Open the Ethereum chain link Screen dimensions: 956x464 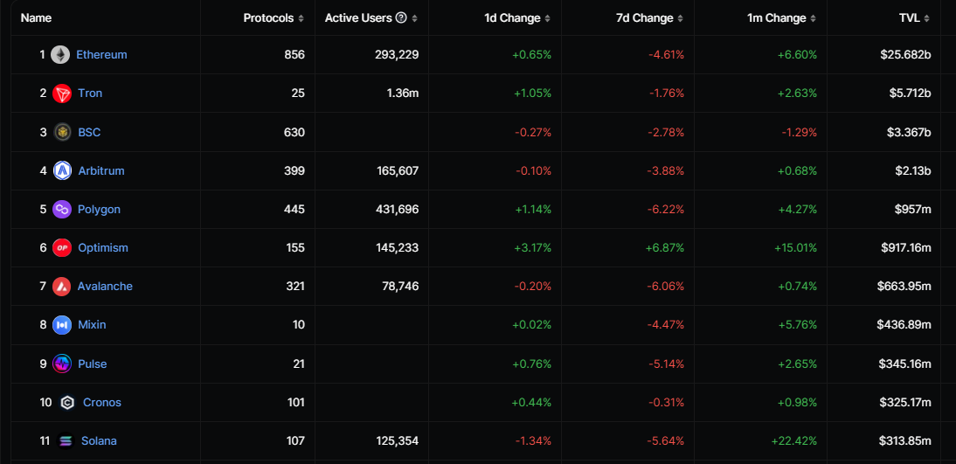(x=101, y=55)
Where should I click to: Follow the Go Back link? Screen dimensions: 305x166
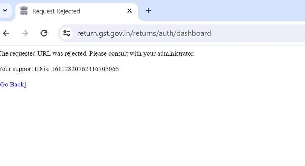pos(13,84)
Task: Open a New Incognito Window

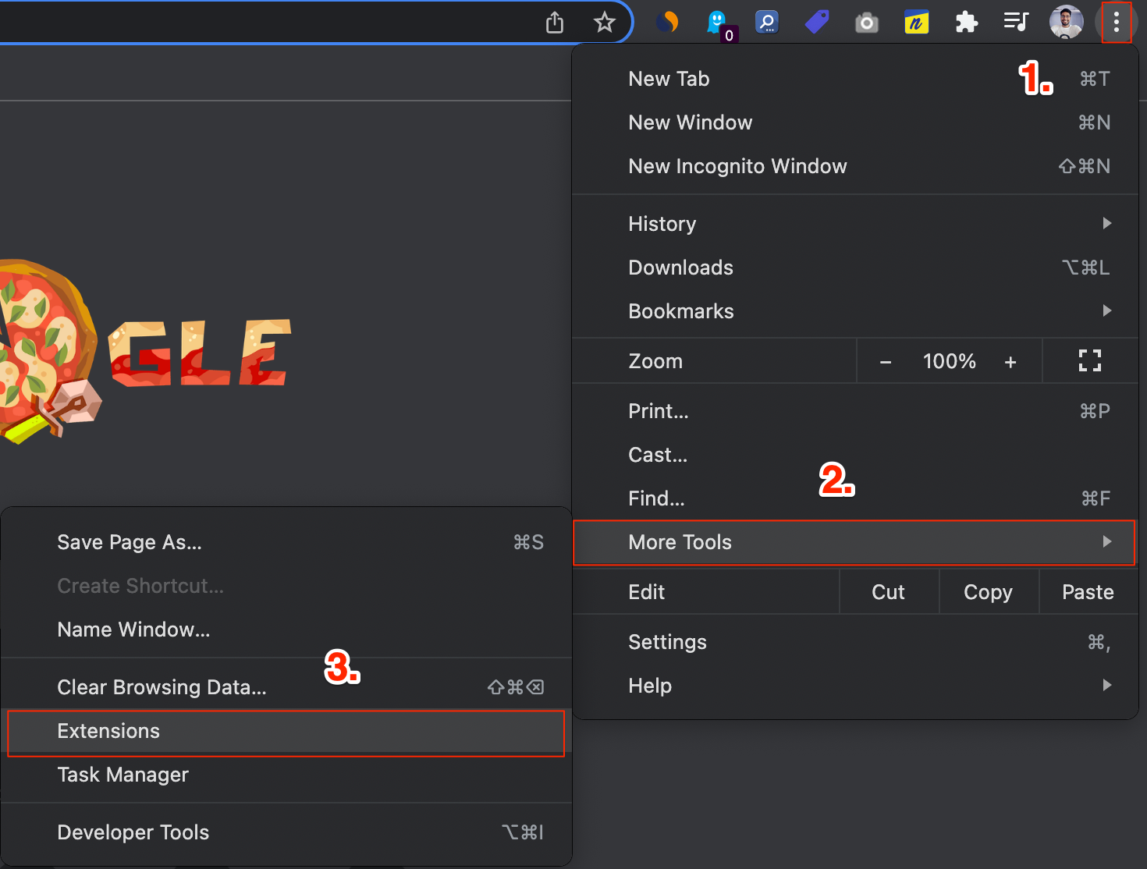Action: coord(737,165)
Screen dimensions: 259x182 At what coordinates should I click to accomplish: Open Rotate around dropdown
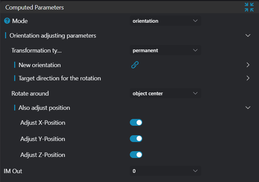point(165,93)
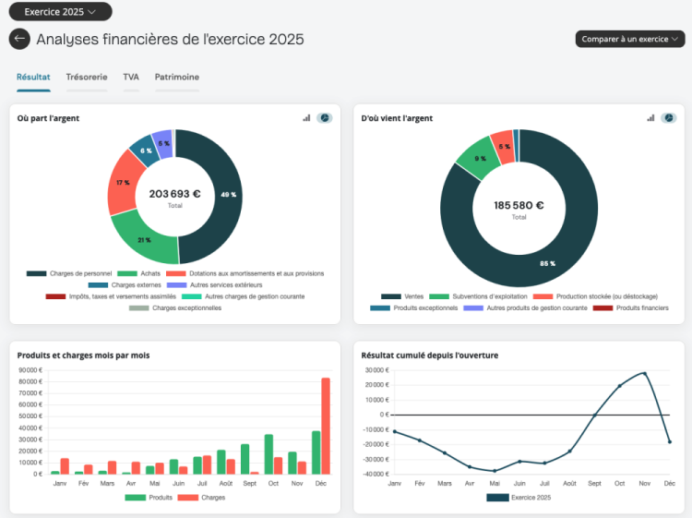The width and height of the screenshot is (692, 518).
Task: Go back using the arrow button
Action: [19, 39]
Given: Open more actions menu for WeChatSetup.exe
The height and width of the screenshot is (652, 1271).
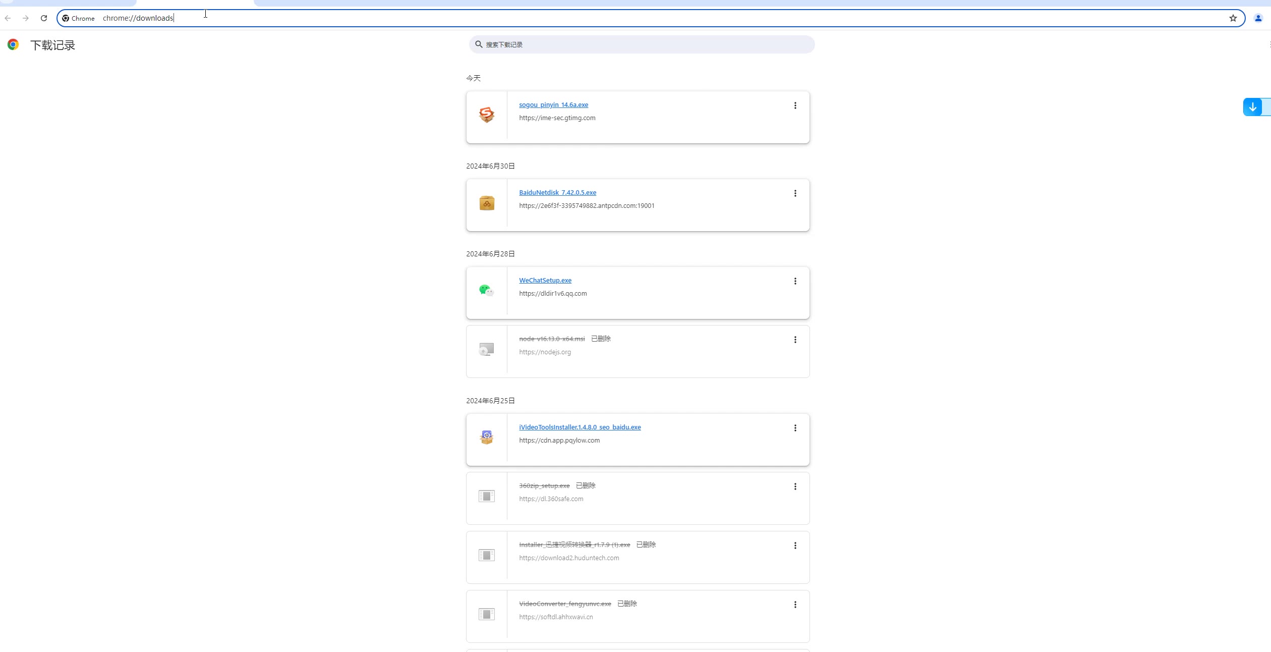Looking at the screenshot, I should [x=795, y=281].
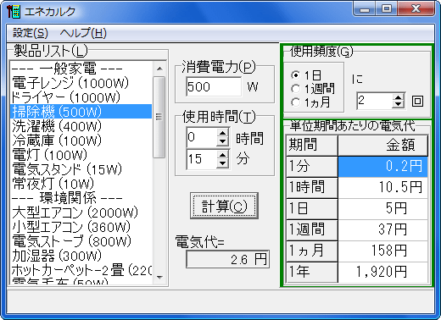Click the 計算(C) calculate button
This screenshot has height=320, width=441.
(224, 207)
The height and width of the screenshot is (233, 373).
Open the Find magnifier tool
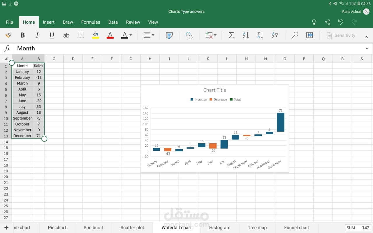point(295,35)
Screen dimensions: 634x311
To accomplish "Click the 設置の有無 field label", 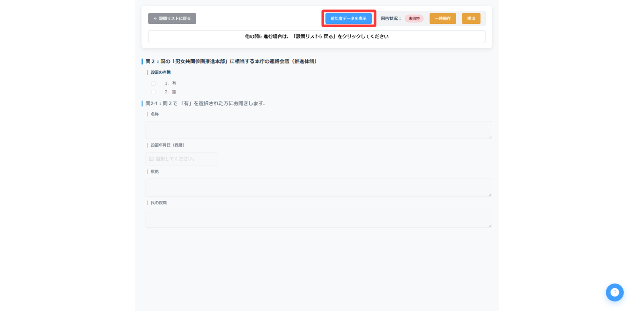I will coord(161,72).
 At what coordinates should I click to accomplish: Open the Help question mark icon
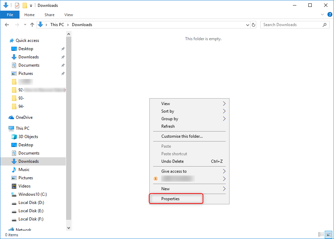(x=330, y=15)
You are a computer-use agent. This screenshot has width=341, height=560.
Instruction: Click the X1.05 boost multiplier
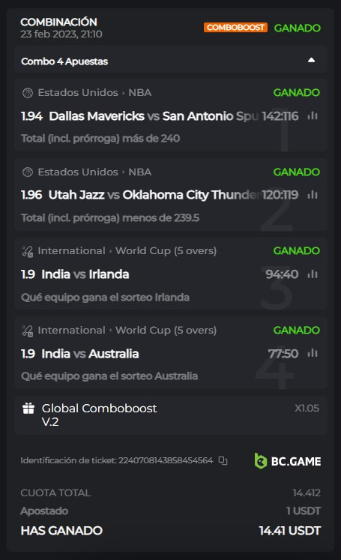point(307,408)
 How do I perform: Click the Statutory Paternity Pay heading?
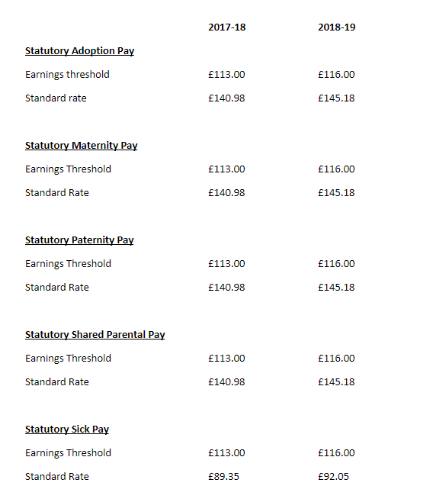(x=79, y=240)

==================================================

### The exercise
Transcribe the material word for word from the line holding "You are a computer-use" through the last line, both included, and leave the pictures out.

### Correct answer
You are a computer-use agent. This screenshot has width=341, height=560.
Instruction: Click the X1.05 boost multiplier
point(307,408)
 How do I perform: Click the Statutory Paternity Pay heading?
(x=79, y=240)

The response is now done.